As the user's communication ability improves, new words, such as adjectives or complex phrases, may be added to the word tree 300. This may be in response to detecting an improvement in the user's communication skills using metrics recorded during communication sessions, such as the complexity and diversity of words or phrases used by the user, the speed of phrase formation, or the user's ability to navigate deeper into the tree structure.
Additions to the word tree 300 may be made manually, by a communication partner, or automatically, using NLP techniques. For automatic additions, the natural language processing model could be trained to learn from a corpus of text, such as books, articles, or web content, identifying new words or phrases to add to the tree. The natural language processing model could also use information from the user's past communication sessions to identify new words or phrases that the user is likely to want to use in the future (e.g., based on similarity of the new words or phrases to the previously used words or phrases).
FIGS. 4A-4F depict a schematic diagram 400 of a user interface 402 of a process for a user to generate a phrase. The process is described in more detail with regard to FIG. 7 . It is understood that FIGS. 4A-4F merely demonstrate how a user may interact with a device and how the device may respond to user interactions. Any depictions of FIGS. 4A-4F are not intended to be limiting and other visual representations are contemplated, including but not limited to other shapes, designs, arrangements, layouts, and/or the like.
FIG. 4A depicts a schematic diagram 400 of a user interface 402 presented (e.g., via the output device interface 208) by a device (e.g., the device 102) of a user. To help the user determine which word trees to select from, the user interface 402 may present the user with one or more categories 404, 406, 408, 410 of word trees. Selecting a category 404, 406, 408, 410 may narrow the number of word trees available to the user to those that include words belonging to the selected category. Organizing the available word trees by category 404 may improve the efficiency of using the device as the user will not have to go through each word tree and may improve engagement with the user interface 402 as the user will not be overwhelmed by the options available. The word trees may be categorized manually or automatically. For example, a communication partner may determine which categories each word tree should belong to, or a machine learning algorithm may classify each word tree based on the words included in the word tree. In some implementations, the categories 404, 406, 408, 410 may be represented as tile-shaped display elements on the user interface 402. The tile-shaped display elements may include an image corresponding to the category of the display element to provide the user with a visual cue of the category. It is understood that selecting a category of word trees is not a necessary step for the present technology.

- _ITEMS_
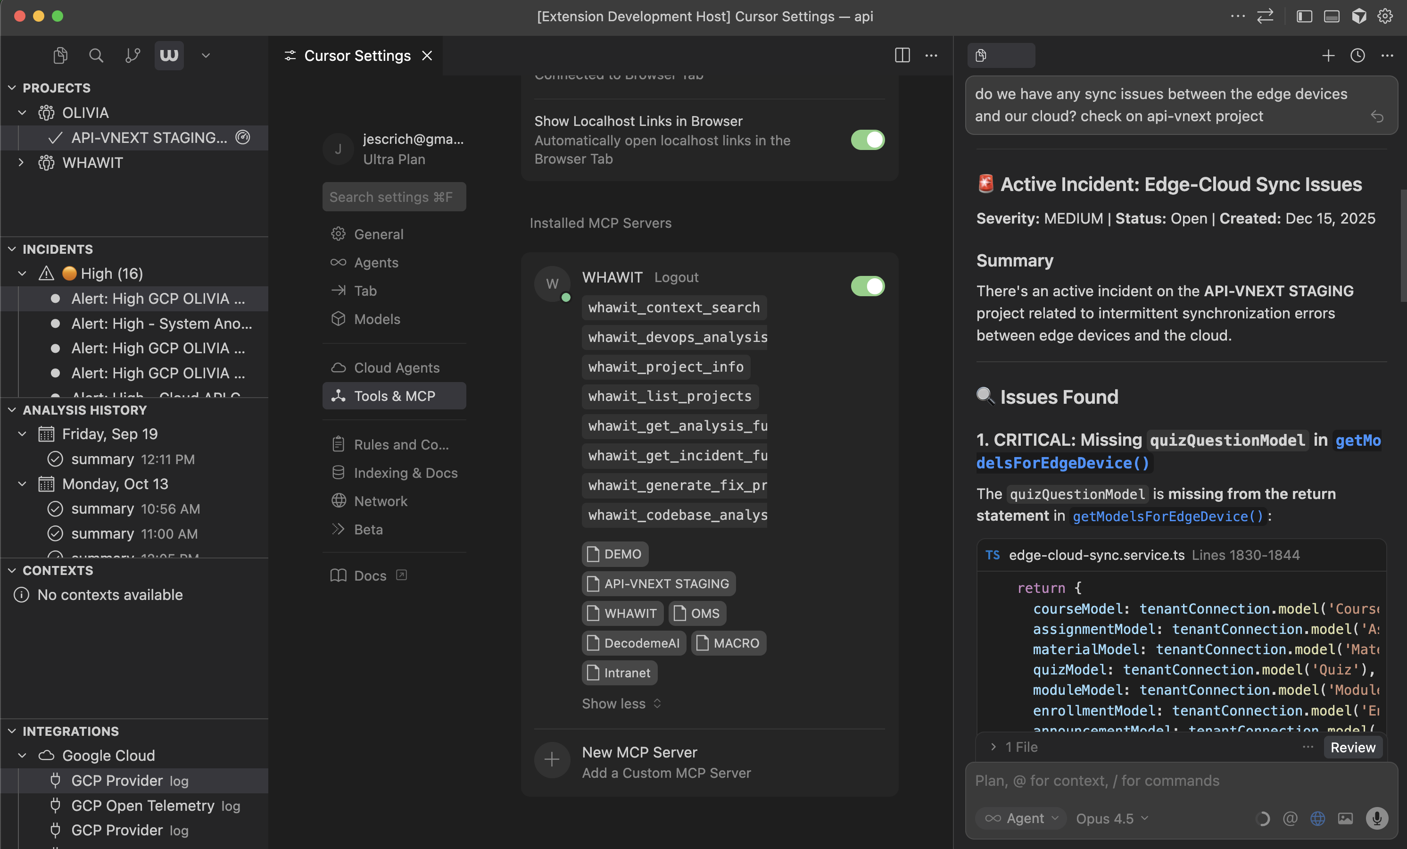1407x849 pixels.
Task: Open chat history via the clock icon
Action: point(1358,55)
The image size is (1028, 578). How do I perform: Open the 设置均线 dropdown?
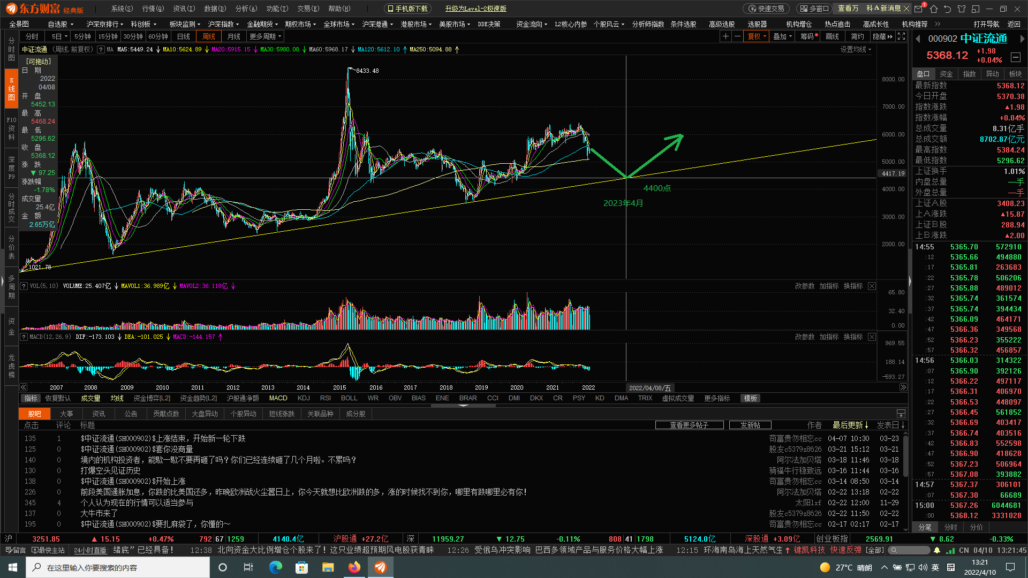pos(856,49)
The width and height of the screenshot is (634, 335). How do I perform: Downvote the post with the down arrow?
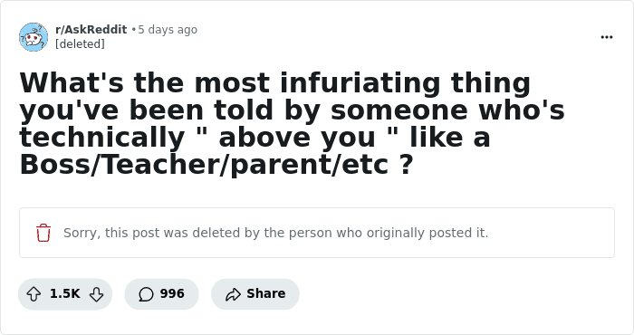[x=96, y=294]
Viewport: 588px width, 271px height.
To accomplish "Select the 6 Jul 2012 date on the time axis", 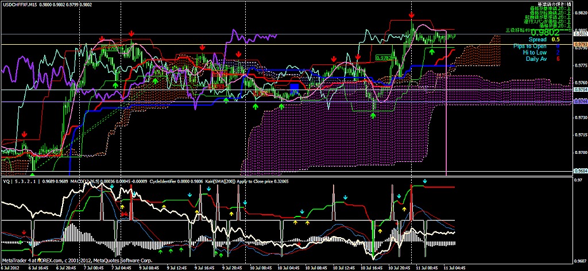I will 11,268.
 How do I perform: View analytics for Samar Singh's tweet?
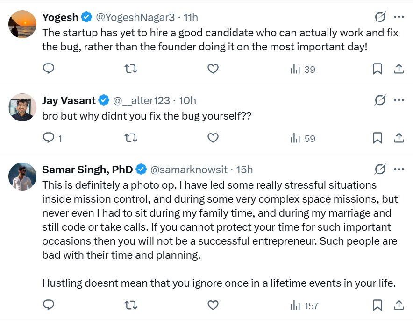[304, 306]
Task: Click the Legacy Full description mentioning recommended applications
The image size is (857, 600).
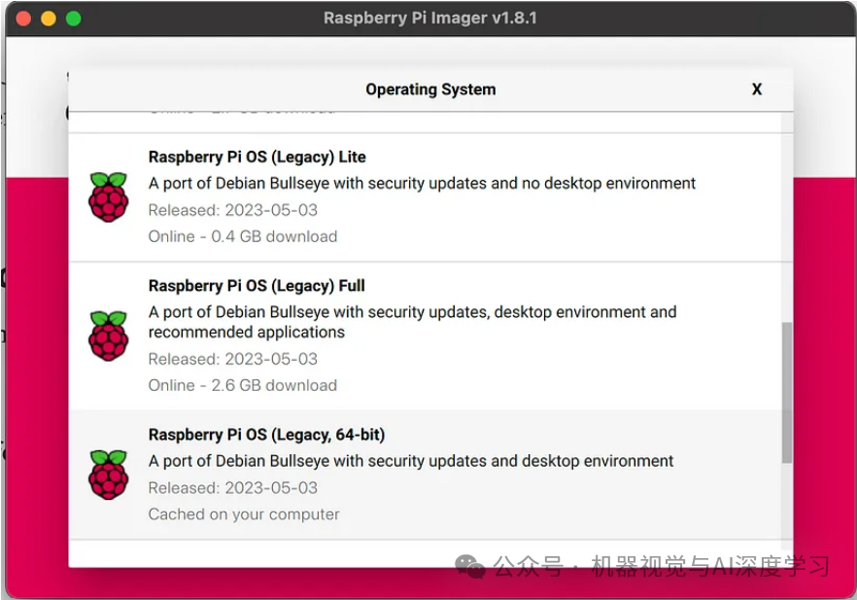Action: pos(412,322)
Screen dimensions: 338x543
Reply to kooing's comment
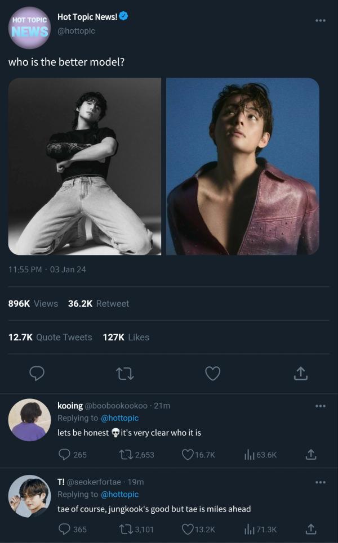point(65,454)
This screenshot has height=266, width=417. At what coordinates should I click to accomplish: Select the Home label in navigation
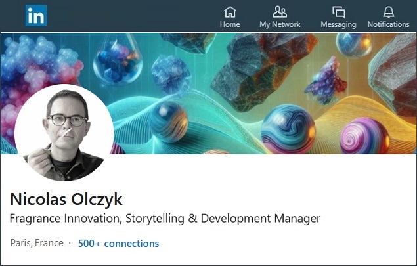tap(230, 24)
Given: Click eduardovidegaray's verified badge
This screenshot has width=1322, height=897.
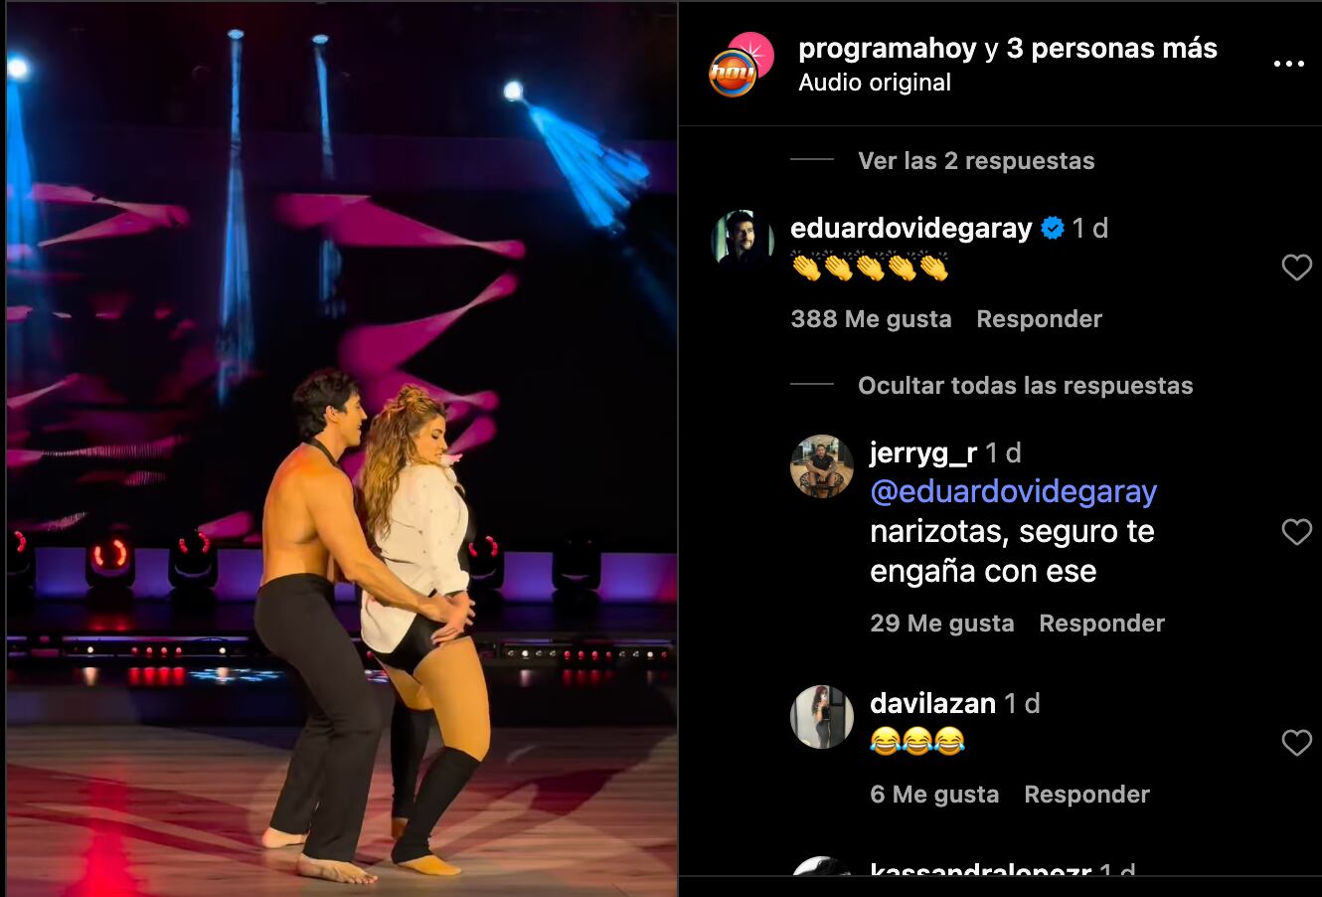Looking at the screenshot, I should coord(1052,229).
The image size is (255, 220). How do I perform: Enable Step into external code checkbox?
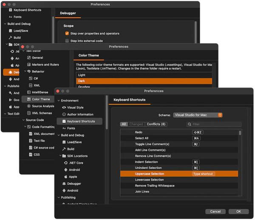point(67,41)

- _GIVEN EXERCISE A_
Using the word-tree passage, decide whether each statement agrees with it: (i) new words may be added to the word tree only by a communication partner; (ii) a user must select a category of word trees before going further; (iii) the categories may appear as tile-shaped display elements. Answer yes or no for each, and quote the words from the passage that decide it.
- _GIVEN EXERCISE B_
Write the next paragraph of the word-tree passage, picking up right after its final sentence.

- _ANSWER A_
(i) No: "Additions to the word tree 300 may be made manually, by a communication partner, or automatically, using NLP techniques."
(ii) No: "It is understood that selecting a category of word trees is not a necessary step for the present technology."
(iii) Yes: "In some implementations, the categories 404, 406, 408, 410 may be represented as tile-shaped display elements on the user interface 402."

- _ANSWER B_
In some implementations, the device may receive audio data (e.g., via a microphone) of another person speaking to the user. Based on the audio data, the device may select or recommend a category of word tree to help the user navigate the user interface 402.
FIG. 4B depicts the schematic diagram 400 of the user interface 402 of FIG. 4A. To help the user further determine which word trees to select from, the user interface 402 may also present the user with one or more subcategories 412, 414, 416, 418 based on the selected category 404, 406, 408, 410. The subcategories 412, 414, 416, 418 may be logically related to their corresponding category. Similar to the categorizations, subcategories may be generated manually or automatically. For example, a communication partner may determine which subcategories each word tree should belong to, or a machine learning algorithm may classify each word tree based on the words included in the word tree. In some implementations, the subcategories 412, 414, 416, 418 may be represented as tile-shaped display elements on the user interface 402. The tile-shaped display elements may include an image corresponding to the category of the display element to provide the user with a visual cue of the subcategory. It is understood that selecting a subcategory of word trees is not a necessary step for the present technology.
In some implementations, the device may receive audio data (e.g., via a microphone) of another person speaking to the user. Based on the audio data, the device may select or recommend a subcategory of word tree to help the user navigate the user interface 402.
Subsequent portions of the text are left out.